Et puis il y a le risque enfin de voir cette agitation tourner à la révision du procès, voire la réhabilitation du condamné. Papon n’a, je le répète, jamais reconnu ses forfaits. Qui nous dit qu’il ne va pas mettre à profit cette liberté retrouvée pour s’entêter dans sa défense et salir donc, à nouveau, l’humble mémoire des morts ? Qui nous dit qu’un processus n’est pas en cours qui convaincra nombre de nos compatriotes que la déportation des juifs français fut un détail de l’histoire de la Seconde Guerre mondiale ? Comment ne pas voir que cette libération de Maurice Papon pourrait devenir alors une sorte d’anti-discours du Vél d’Hiv – comment ne pas entendre la revanche de l’autre France, celle de la rancune et de la nostalgie, qui n’a jamais avalé les paroles historiques de Jacques Chirac établissant la responsabilité de la France dans la déportation des juifs ?
Pour qu’il n’en aille pas ainsi, pour que l’application de la loi ne signifie pas déni de la justice et du droit, on aimerait demander, sinon à Papon, du moins à ses avocats, d’avoir la décence de se taire.
On aimerait que cette mise en liberté s’accompagne d’une mise sous contrôle judiciaire sauvant ce qui peut l’être de l’esprit d’une loi qui ne saurait valoir absolution pour un homme qui, pour le coup, pourrait bien troubler l’ordre public.
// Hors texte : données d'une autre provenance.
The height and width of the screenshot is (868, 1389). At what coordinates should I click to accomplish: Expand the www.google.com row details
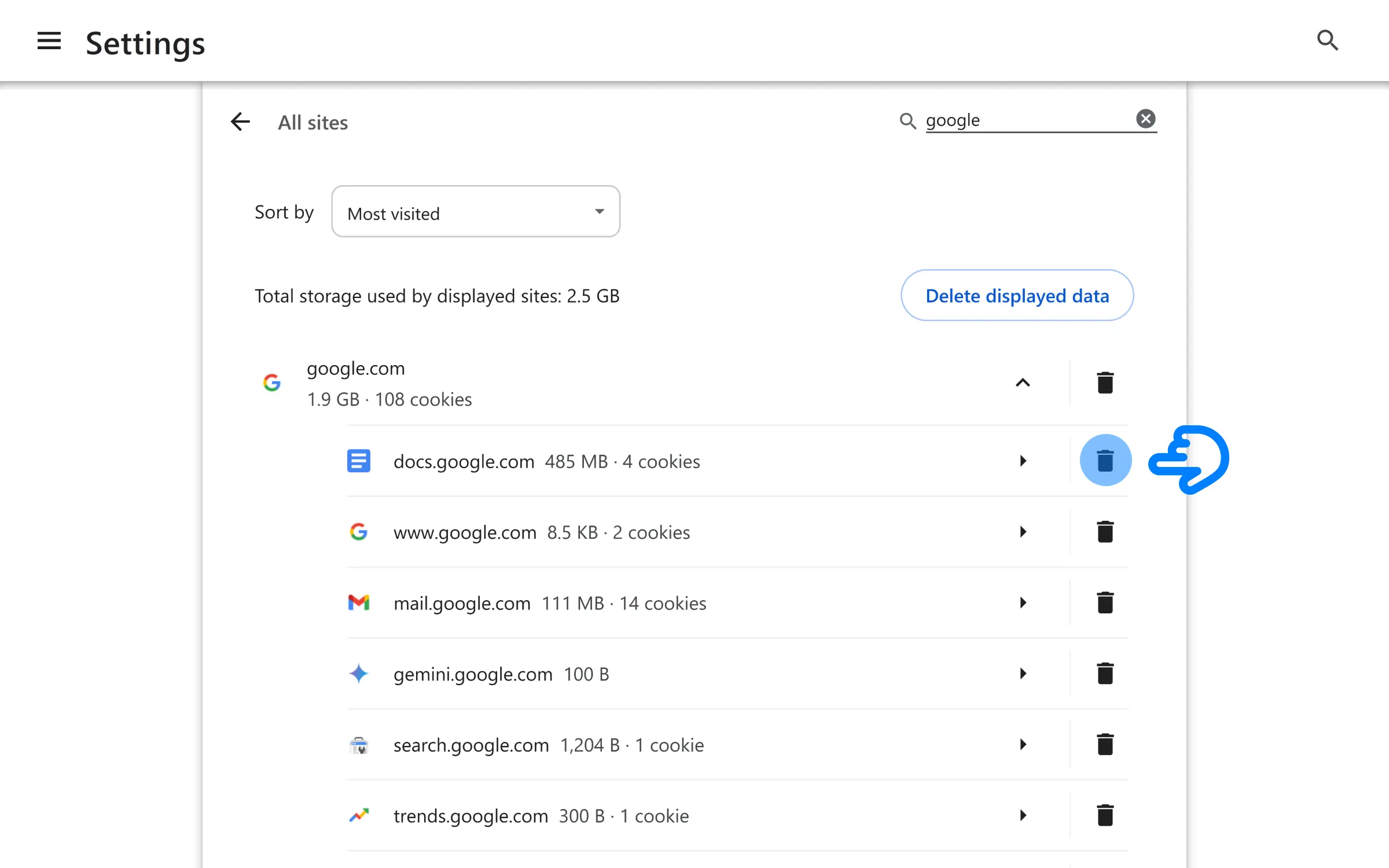point(1024,532)
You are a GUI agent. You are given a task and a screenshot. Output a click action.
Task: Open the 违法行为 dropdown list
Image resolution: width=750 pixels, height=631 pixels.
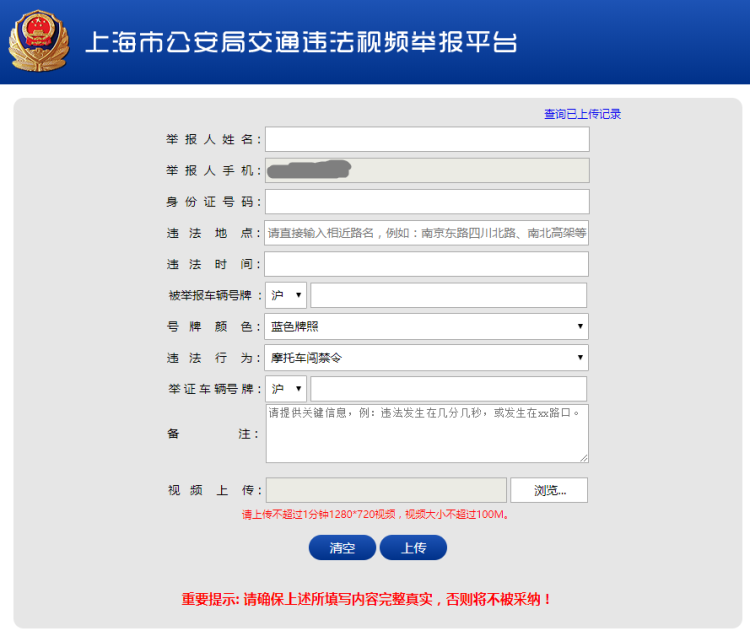(x=427, y=357)
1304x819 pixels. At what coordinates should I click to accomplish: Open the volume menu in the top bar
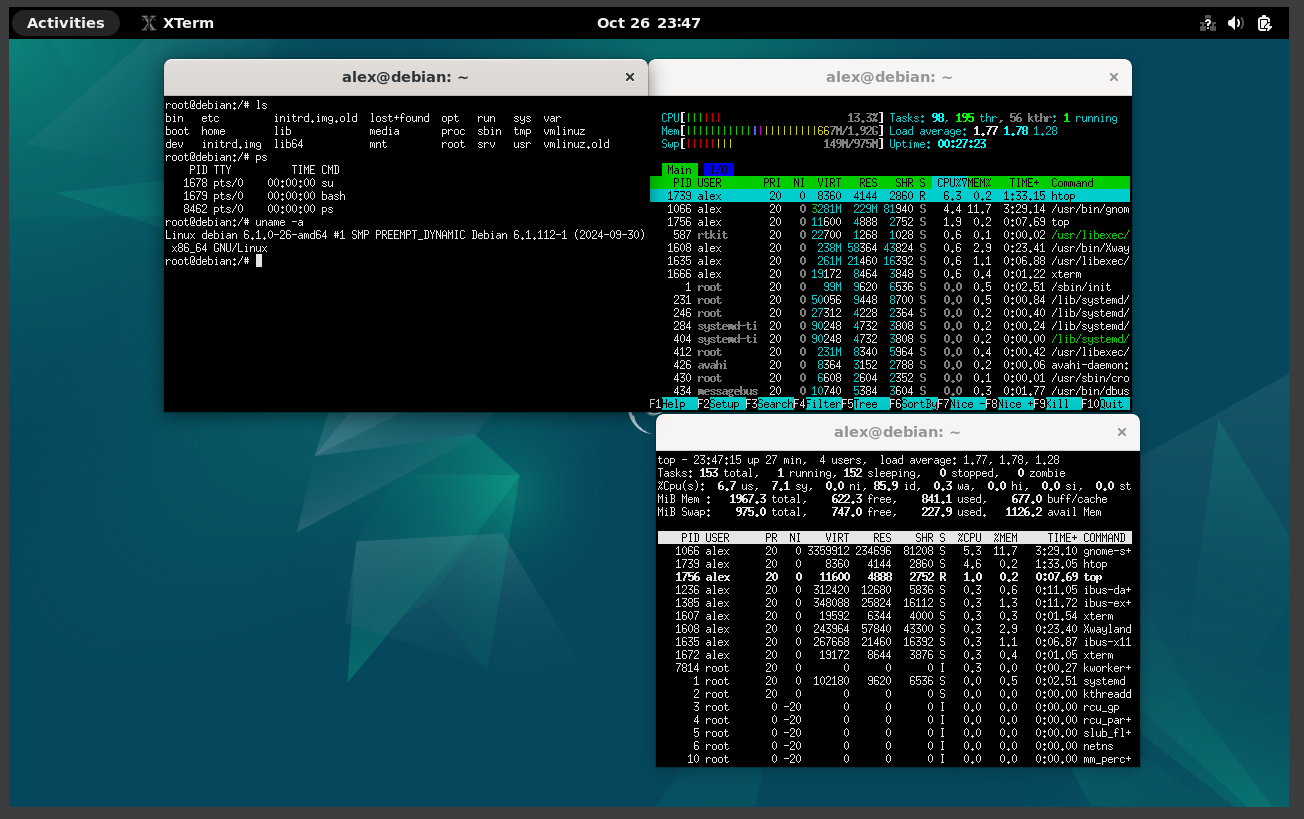pos(1235,22)
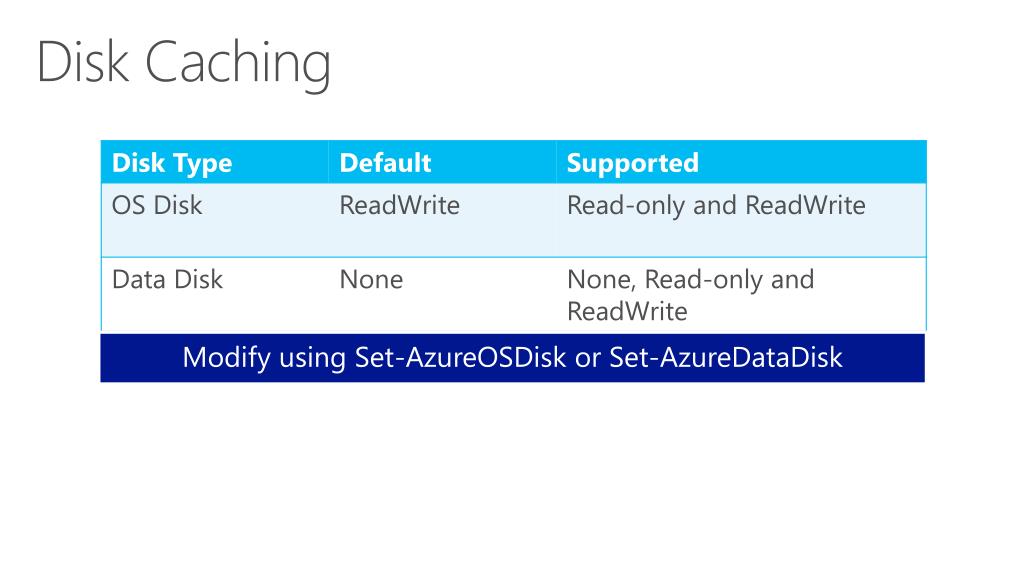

On voudrait demander aux journalistes, aux directeurs de conscience et d’opinion, on voudrait supplier tous ceux qui auront la tentation de faire du spectacle de cette affaire et, le délai de décence passé, de tendre des micros à l’ancien secrétaire général de la préfecture de Gironde, on voudrait pouvoir les adjurer de tout faire pour empêcher qu’une mesure d’humanité ne tourne à la révision rampante et à la défaite, par la volonté têtue d’un seul, des institutions du pays.
Et puis on priera les autorités compétentes d’aller au bout de leur démarche et, comme l’ont demandé l’avocat Thierry Lévy, Act Up, ou le grand résistant Daniel Cordier, de libérer d’urgence les dizaines, peut-être les centaines, de malades qui sont en train, comme lui, de mourir loin de leurs familles, en prison : alors, et alors seulement, se dissipera le sentiment d’une ancienne connivence dont aurait, au soir de sa vie, encore bénéficié Maurice Papon ; alors, et alors seulement, s’effacera le terrible soupçon qu’un haut fonctionnaire jetant des gosses dans un wagon plombé en partance pour Auschwitz serait moins coupable, aux yeux de nos juges, qu’un casseur de banlieue, un pédophile ou un dealer ; alors, et alors seulement, le sentiment diffus mais dévastateur d’une « préférence Papon » cédera la place à l’évidence retrouvée de la justice républicaine, égale pour tous les citoyens et assise, non sur les privilèges d’une caste, mais sur des principes partagés.